Und wieder ein Auftritt von dir. Der Wirt ein Alkoholiker. Schon nachmittags bauten wir die Bühne auf und ständig wurde uns Tequila gereicht. Der Ablauf des Abends war uns lange bekannt; Auftritt, anschließende Party und dein Bett. Unausgesprochen. Angeduselt füllte sich gegen 20 Uhr das Lokal und du standest hinter der Küchentür, um einen neugierigen Blick auf das weibliche Publikum zu werfen. Weißt du eigentlich, wie eitel du warst und weißt du, was mich bis heute noch zornig werden lässt? Ich stand mit den selben gierigen Blicken vor der Bühne. Ja, anfassen wollte ich dich, nicht mehr nur nicht reden oder unverbindlich schreiben. Ich bildete mir ein, dass da mehr war. War es auch, aber du warst Skorpion und ich musste mir dieses Alibi zur Selbstverständlichkeit hochstilisieren, auch wenn ich es als das sah, was es war - eine simple Umschreibung für deinen fortwährenden Rückzug, ein Halt, ein Stop, ein "Du bist mir gerade zu viel". Viel schlimmer noch, du hast alles daran gesetzt, dass ich mich in die selben Tore flüchtete; hast mir Esoteriker und Astrologen auf den Hals gehetzt, wolltest ständig meine Geburtsstunde wissen, um heimlich Nachforschungen anzustellen. Ich sollte begreifen, wie aussichtslos unser Unternehmen war, eines dieser spazierenden Paare zu werden, die den nächsten Morgen zusammen aufwachen, um gemeinsam einen weiteren Tag zu planen. War es nicht eine Genugtuung, als du erfuhrst, dass mich ein Löwe glücklich machen sollte? Heute weißt du, dass der Löwe ein schlimmerer Skorpion war, als du je sein könntest.

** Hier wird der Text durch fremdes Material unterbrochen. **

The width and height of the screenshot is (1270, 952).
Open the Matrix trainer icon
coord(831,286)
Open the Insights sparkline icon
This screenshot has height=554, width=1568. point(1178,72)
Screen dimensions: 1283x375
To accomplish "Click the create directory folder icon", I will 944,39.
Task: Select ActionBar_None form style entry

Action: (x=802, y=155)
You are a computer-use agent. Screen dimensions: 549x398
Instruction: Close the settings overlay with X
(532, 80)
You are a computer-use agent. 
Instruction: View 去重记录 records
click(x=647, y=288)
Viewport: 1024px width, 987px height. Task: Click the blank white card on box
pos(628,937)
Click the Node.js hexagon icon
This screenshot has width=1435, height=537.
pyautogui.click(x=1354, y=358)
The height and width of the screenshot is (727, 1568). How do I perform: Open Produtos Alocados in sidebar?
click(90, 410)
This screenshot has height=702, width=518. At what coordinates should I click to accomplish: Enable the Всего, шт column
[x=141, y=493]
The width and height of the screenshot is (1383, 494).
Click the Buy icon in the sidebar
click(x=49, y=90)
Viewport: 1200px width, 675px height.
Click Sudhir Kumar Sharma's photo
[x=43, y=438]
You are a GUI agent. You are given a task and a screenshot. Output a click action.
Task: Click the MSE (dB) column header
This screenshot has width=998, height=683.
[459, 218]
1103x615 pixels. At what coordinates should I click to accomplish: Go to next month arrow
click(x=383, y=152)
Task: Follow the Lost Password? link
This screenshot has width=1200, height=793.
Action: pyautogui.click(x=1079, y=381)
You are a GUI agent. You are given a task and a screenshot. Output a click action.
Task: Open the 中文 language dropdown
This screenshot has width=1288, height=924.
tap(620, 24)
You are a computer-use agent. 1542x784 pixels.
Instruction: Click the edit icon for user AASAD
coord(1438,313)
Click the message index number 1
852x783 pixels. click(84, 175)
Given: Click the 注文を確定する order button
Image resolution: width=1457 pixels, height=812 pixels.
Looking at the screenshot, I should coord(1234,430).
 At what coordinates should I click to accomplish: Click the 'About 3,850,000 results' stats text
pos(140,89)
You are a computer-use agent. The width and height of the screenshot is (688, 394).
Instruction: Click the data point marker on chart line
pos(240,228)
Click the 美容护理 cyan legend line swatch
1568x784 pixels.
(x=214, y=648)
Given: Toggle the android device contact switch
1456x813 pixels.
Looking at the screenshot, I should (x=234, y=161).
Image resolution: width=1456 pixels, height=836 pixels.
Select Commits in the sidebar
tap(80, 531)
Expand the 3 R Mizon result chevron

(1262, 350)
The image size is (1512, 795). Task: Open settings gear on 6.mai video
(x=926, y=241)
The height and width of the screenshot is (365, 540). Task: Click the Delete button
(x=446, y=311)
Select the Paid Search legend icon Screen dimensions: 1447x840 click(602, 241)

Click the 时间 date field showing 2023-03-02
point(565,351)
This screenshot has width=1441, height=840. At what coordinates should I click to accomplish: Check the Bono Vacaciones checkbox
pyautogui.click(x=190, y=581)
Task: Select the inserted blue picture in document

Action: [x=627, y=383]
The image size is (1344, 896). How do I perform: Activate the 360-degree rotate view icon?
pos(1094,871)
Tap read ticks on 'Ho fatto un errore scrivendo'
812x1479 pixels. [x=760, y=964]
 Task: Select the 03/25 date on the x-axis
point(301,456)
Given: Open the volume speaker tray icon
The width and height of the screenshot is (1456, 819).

Nach dem Konzert feierten wir noch eine Weile und du bestandst darauf, dass ich bei dir nächtige. Die Bühne sollte erst am nächsten Mittag abgebaut werden und so hatten wir noch Muße zwei Bier in vertrauter (?) Zweisamkeit zu trinken. Wie an einer Schnur gezogen, bestimmtest du meinen Kurs. Wir landeten programmiert im Bett, nachdem du den Kohleofen für unsere Nacktheit angeheizt hattest. Eine weitere Episode, eine weitere Nacht, nach der du dich wieder Tage nicht melden würdest. Vorsorglich stand da noch eine volle Kanne Briketts für den ernüchternden Morgen und so gab ich mich ein weiteres Mal erst deinem Rücken, dann in deine Händen, über deinen Hintern und schließlich dem Schwarz hin. In diesen Augenblicken dachtest du "Ich bin fast überzeugt, sie ist es. Sie muss einfach die Frau sein, die durch Wort und Körper meine Erektionen auslöst" Erst im klaren Zustand der Dämmerung überkam dich die Farbe. Dämmerung, die stets ein Rausch von kurzer Dauer war, ob Musik oder Alkohol, ob eine traumlose Nachtstunde oder ein kurzer Blick aus deinem Loch. Ich spürte dich mit deinem ganzen Körper in mich eindringen, wir fingen an uns hin und her zu wiegen, wir sprachen durch unsere Haut, und ich bedauerte mit einem leisen Gedanken schon fast deine morgigen Schranken. Wie hieltst du ihn nur aus, diesen permanenten Druck? Doch etwas war anders als sonst. Wir liebten uns, und wie wir uns liebten. Durch deine ganze Wohnung liebten wir uns; mir schien als würdest du jede Pore öffnen, so, als wenn nicht ich mich in dich ergoss, sondern du dich in mir auflöstest.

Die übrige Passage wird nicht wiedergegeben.